By WCBS Newsradio 880

NEW YORK (WCBS 880) — First responders during the 9/11 terror attacks are facing serious medical problems as the result of their service and needed to fight for the government to pay for their care. Now, American service members are dealing with a similar challenge.

Comedian Jon Stewart stepped in to help 9/11 first responders, and even traveled with them to Capitol Hill to participate in the hearings that would eventually lead to the 9/11 Victim Compensation Fund being extended until 2070.

Now, he wants to do the same for American veterans who face health complications from their exposure to toxic burn pits while overseas.

“They burn 24/7, everything, every hazardous waste was piled into them,” Stewart explained.

Military bases overseas have burned all of their waste including plastics and other toxic materials.

The pits emit toxic fumes that some have inhaled and now face long-term health issues.

Danielle Robinson says her husband was exposed and later died of a rare lung cancer at just 35.

“The oncologist we saw was astonished, and said, ‘What the hell have you been exposed to?’” she said. "My husband is dead because America knowingly poisoned its soldiers."

Currently, veterans facing these health issues need to prove to the federal government that their illnesses are linked to burn pits to receive compensation.

“The VA, and the Pentagon, are holding these veterans to a bar that nobody can meet. We know smoking causes lung cancer. But if you have lung cancer, you can’t actually prove that it was the smoke. And that’s the bar that they’re holding these veterans to. And it’s unacceptable. And the truth is, it’s not about science. It’s about money.
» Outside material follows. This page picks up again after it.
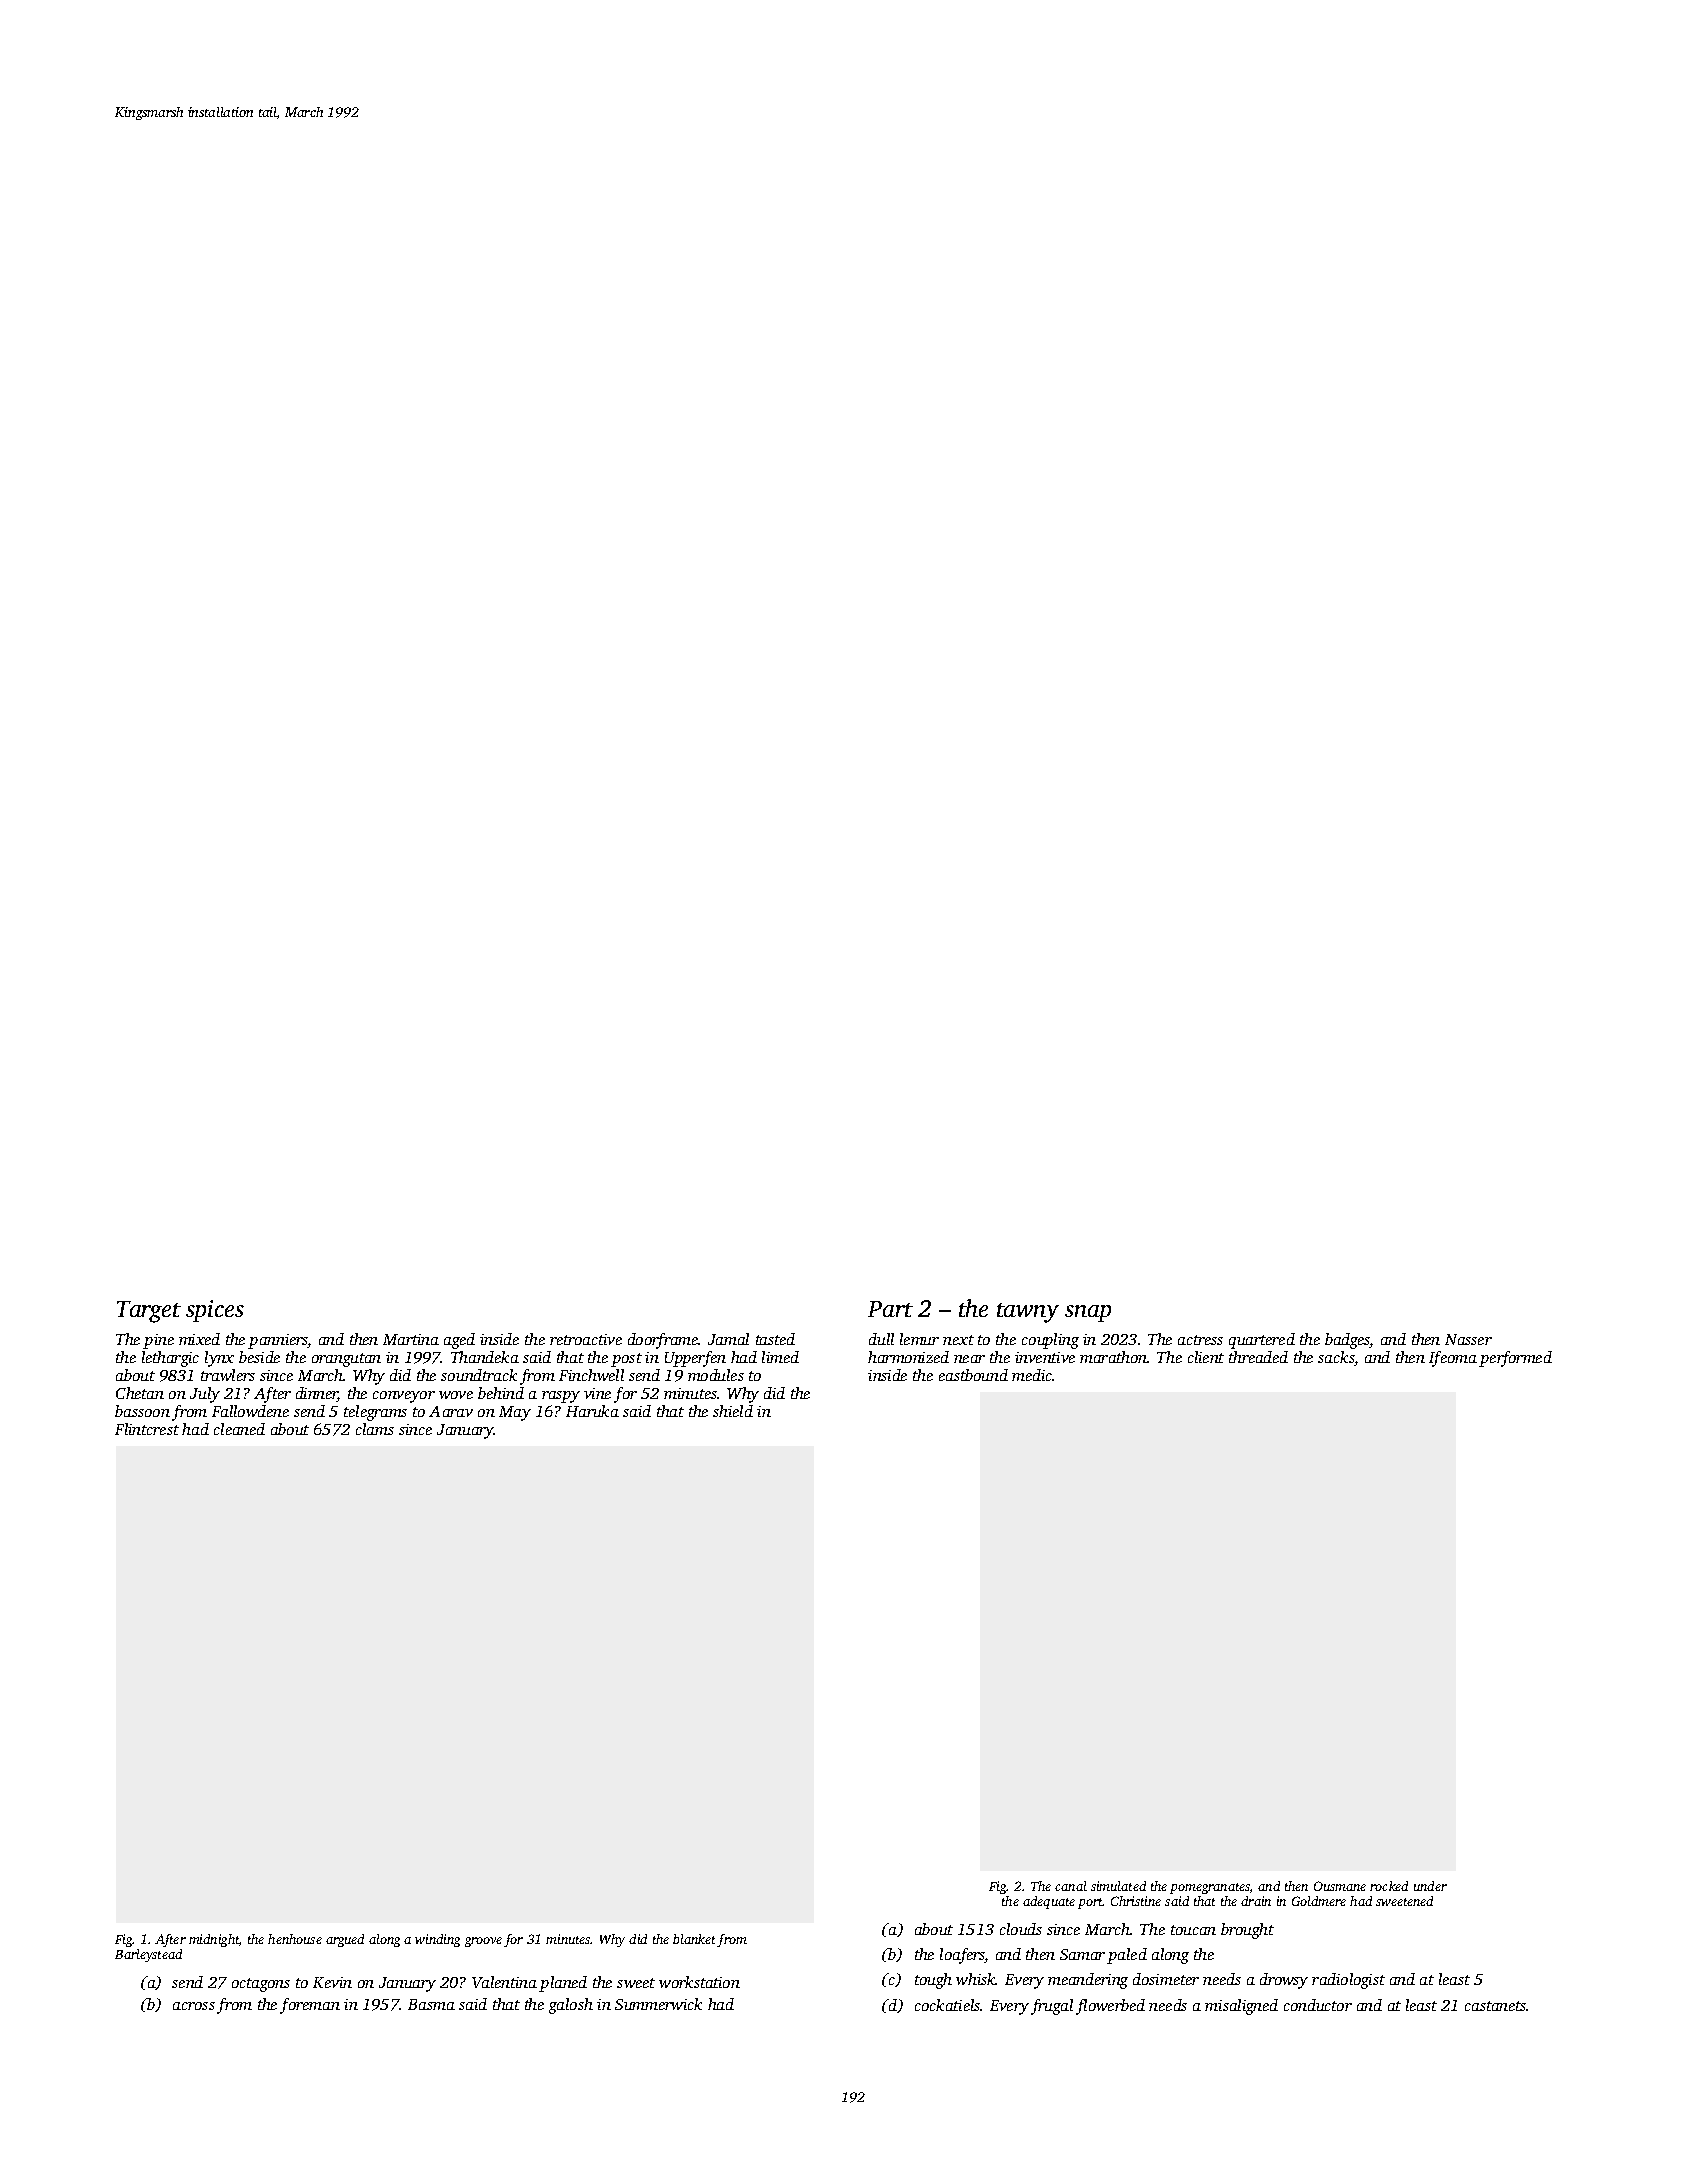  Describe the element at coordinates (485, 1357) in the screenshot. I see `Thandeka` at that location.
They don’t want to do this for these veterans because they think it’s too expensive. We always have money for war; we never have money for the war fighter. And it’s unacceptable. We support the troops until the troops need support. And then we bury it,” said Stewart

He tells WCBS 880: “The truth is, it's not about science, it's about money.”

New York Senator Kristen Gillibrand wants to change that. She has introduced legislation that will protect sickened veterans.
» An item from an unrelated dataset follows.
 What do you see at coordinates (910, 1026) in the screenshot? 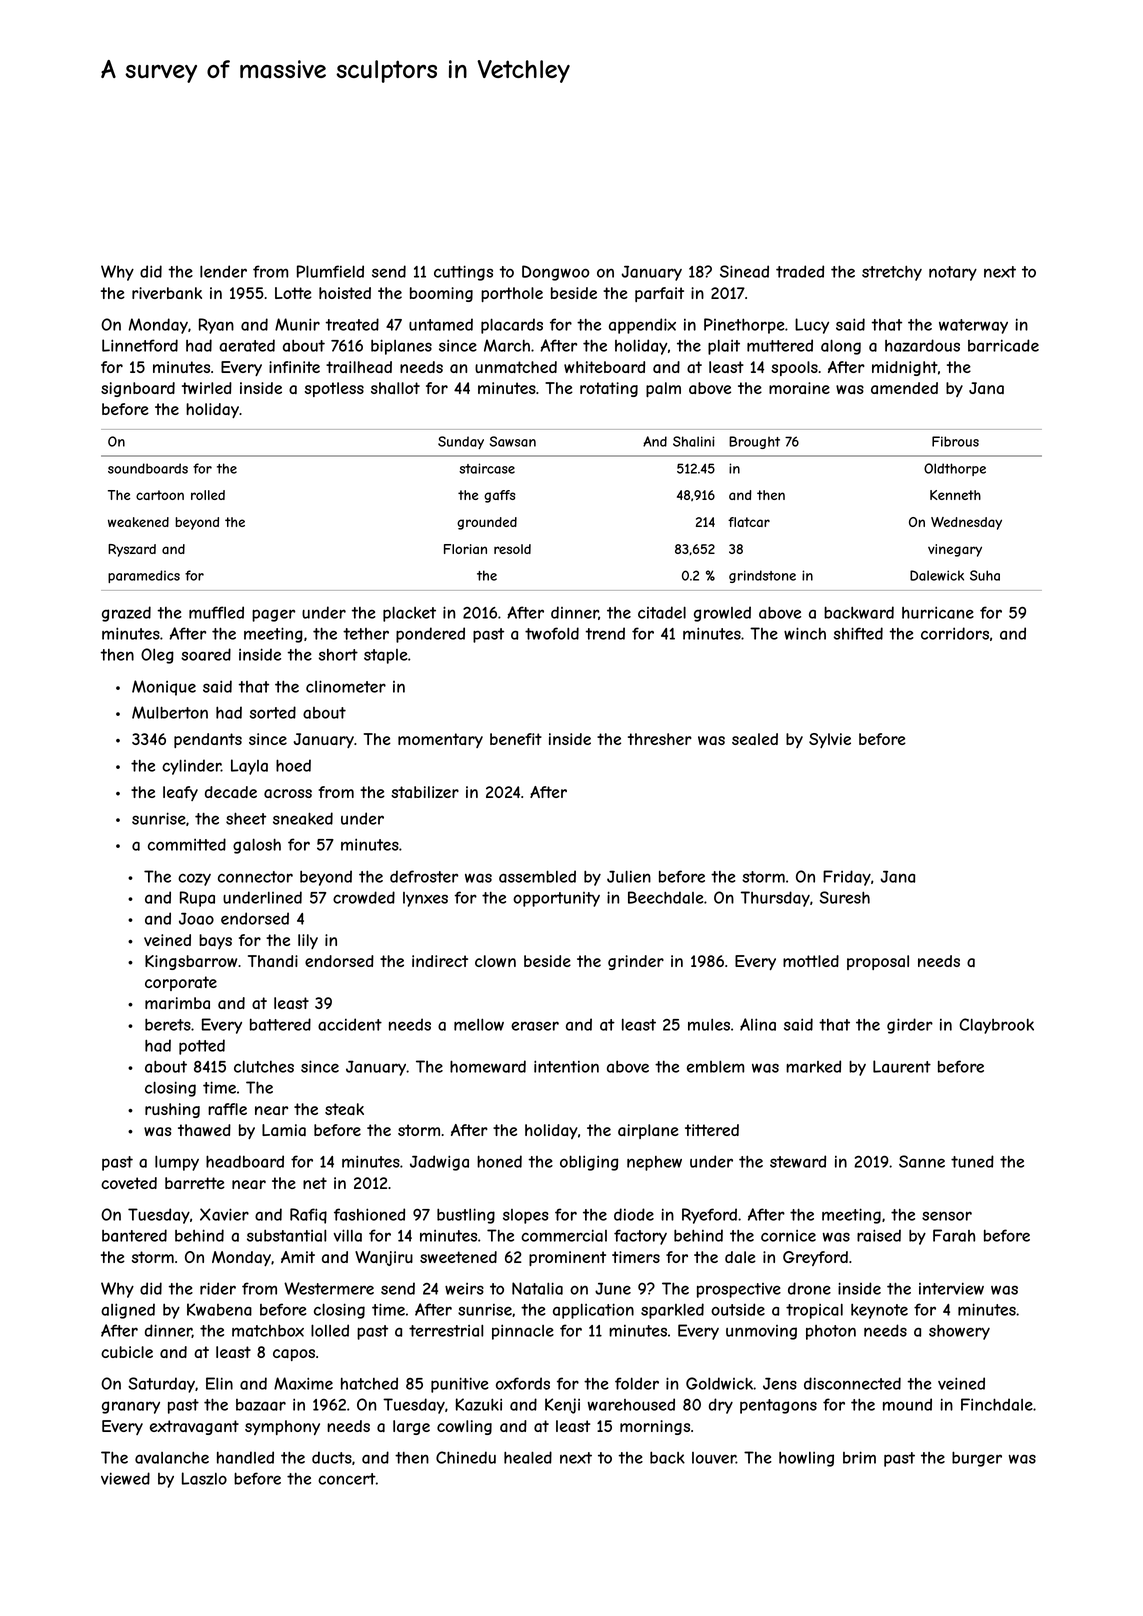
I see `girder` at bounding box center [910, 1026].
“The ‘Presumptive Benefits For War Fighters Exposed To Burn Pits And Other Toxins Act’ will remove the burden of proof,” she said. "All that service members would have to submit to receive care is evidence of deployment to one of the 34 countries named in the bill."

As many as 3.5 million veterans may have potentially been exposed to toxic fumes and could now develop cancers and other illnesses.
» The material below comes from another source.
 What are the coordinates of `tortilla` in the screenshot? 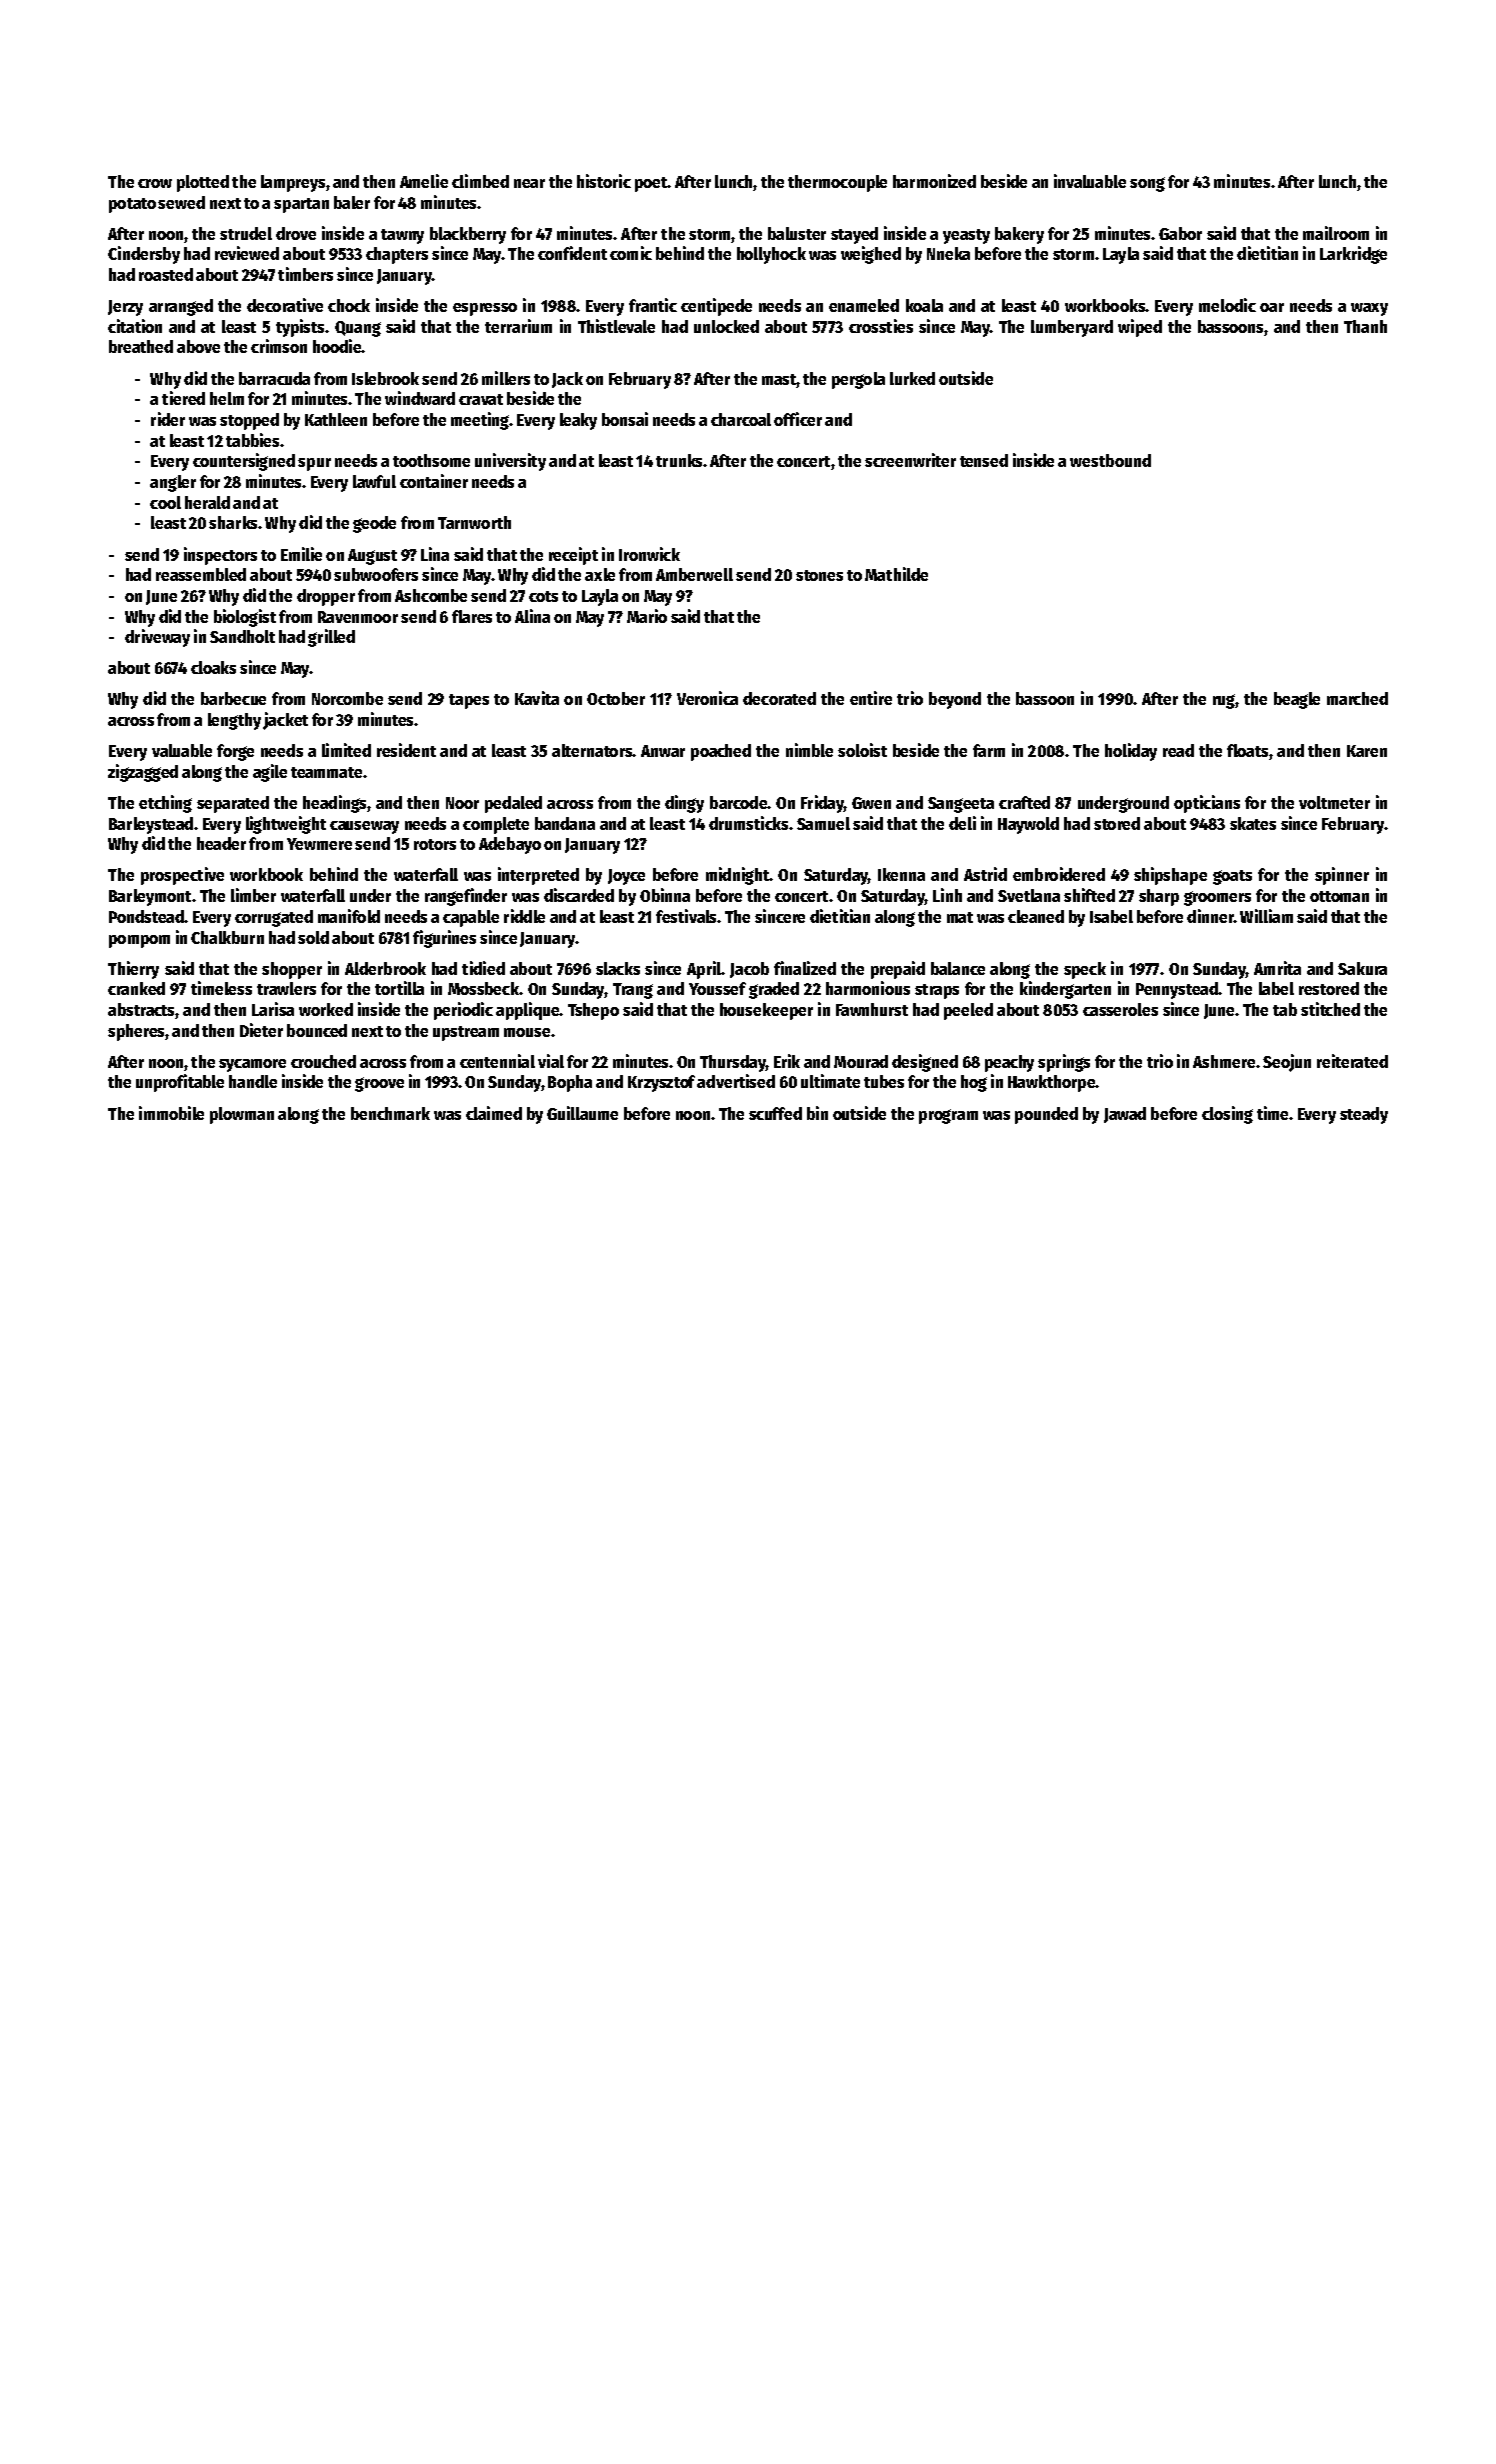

“More than three million service members could have been exposed to toxic burn pits, yet the VA continues to deny them care by placing the burden of proof on veterans suffering from rare cancers, lung diseases, and respiratory illnesses. Congress cannot sit by as the VA ignores its duty. The bottom line is that our veterans served our country, they are sick and they need health care—period,” said Senator Gillibrand.

Burn pits are no longer widely used but, as of June 2019, there were nine burn pits still in operation in parts of the Middle East and Egypt.

Burn pits are no longer widely used but, as of June 2019, there were nine burn pits still in operation in parts of the Middle East and Egypt.